The effects of nitric oxide (NO) on the individual components of Azotobacter vinelandii nitrogenase have been examined by kinetic and spectroscopic methods. Incubation of the Fe protein (Av2) for 1 h with stoichiometries of 4- and 8-fold molar excesses of NO to Av2 dimer resulted in a complete loss of activity of Av2 in C2H2-reduction assays. The kinetics of inactivation indicated that the minimum stoichiometry of NO to Av2 required to fully inactivate Av2 lies between 1 and 2. The rate of inactivation of Av2 activity by NO was stimulated up to 2-fold by the presence of MgATP and MgADP but was unaffected by the presence of sodium dithionite. Unexpectedly, complete inactivation of Av2 by low ratios of NO to Av2 also resulted in a complete loss of its ability to bind MgATP and MgADP. UV-visible spectroscopy indicated that the effect of NO on Av2 involves oxidation of the [4Fe-4S] center. EPR spectroscopy revealed that the loss of activity during inactivation of Av2 by NO correlated with the loss of the S = 1/2 and S = 3/2 Signals. Appearance of the classical and intense iron-nitrosyl signal (g = 2.03) was only observed when Av2 was incubated with large molar excesses of NO and the appearance of this signal did not correlate with the loss of Av2 activity.

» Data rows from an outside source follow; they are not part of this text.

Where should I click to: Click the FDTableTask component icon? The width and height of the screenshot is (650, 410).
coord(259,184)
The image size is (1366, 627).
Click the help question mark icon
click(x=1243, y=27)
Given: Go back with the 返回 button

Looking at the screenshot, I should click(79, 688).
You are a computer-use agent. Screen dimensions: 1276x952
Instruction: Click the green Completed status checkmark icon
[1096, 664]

The effects of NO on the MoFe protein (Avl) were more complex than for Av2. A time-dependent inactivation of Avl activity (C2H2 reduction) was observed which required considerably higher concentrations of NO than those required to inactivate Av2 (up to 10 kPa). In addition, the effects of NO on Avl were significantly affected by the presence of sodium dithionite. In fact, kinetic evidence suggests that an Avl-catalyzed, NO-dependent consumption of dithionite occurs before Avl is inactivated by NO. A correlation between UV-visible and EPR spectral features and the extent of NO inactivation has been established. The inactivation of either nitrogenase component by NO did not lead to aggregation or dissolution into their constitutive subunits. However, NO inactivation did cause changes in both proteins since neither NO-treated protein inhibited C2H2-reducing activity in assays containing equimolar concentrations of untreated protein. The effects of NO on both nitrogenase components are interpreted in terms of the known reactivity of NO with Fe-S centers.